BEGIN Listed records

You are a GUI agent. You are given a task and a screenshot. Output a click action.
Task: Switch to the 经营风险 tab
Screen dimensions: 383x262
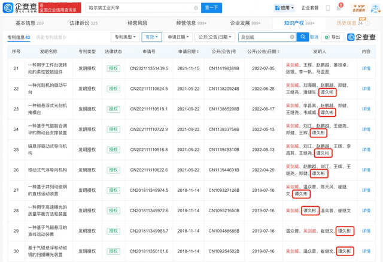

END Listed records
BEGIN Listed records

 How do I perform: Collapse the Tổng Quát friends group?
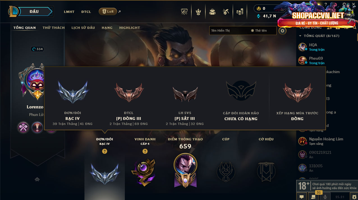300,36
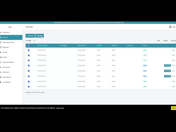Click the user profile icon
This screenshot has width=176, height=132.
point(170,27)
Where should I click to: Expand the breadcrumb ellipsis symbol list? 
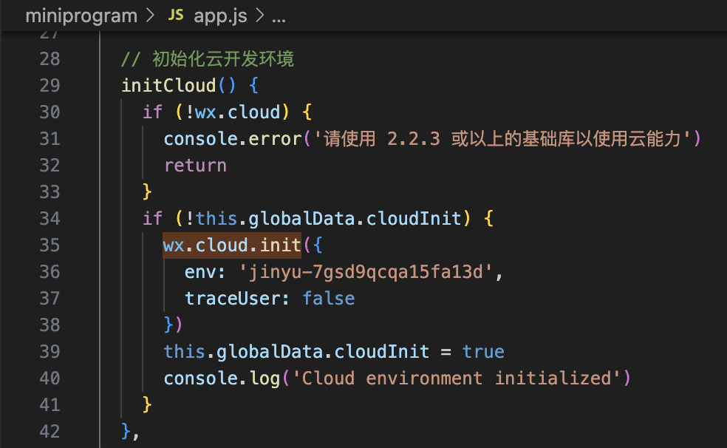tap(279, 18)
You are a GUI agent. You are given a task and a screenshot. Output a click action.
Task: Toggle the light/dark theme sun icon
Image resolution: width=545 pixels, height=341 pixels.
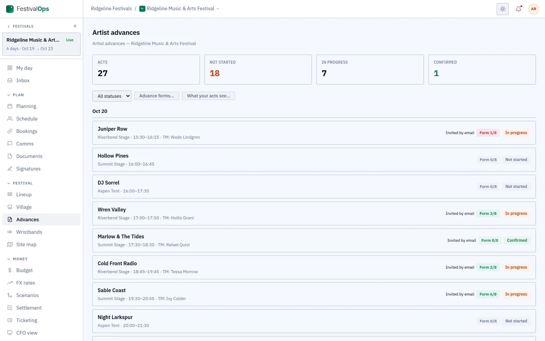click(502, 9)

END Listed records

**Assignment:** Your answer should consist only of the lines above between the line holding "Task: Switch to the 经营风险 tab" and the line holding "Screen dimensions: 383x262", inclusive, each transcribed exactly.

**Task response:**
Task: Switch to the 经营风险 tab
Screen dimensions: 383x262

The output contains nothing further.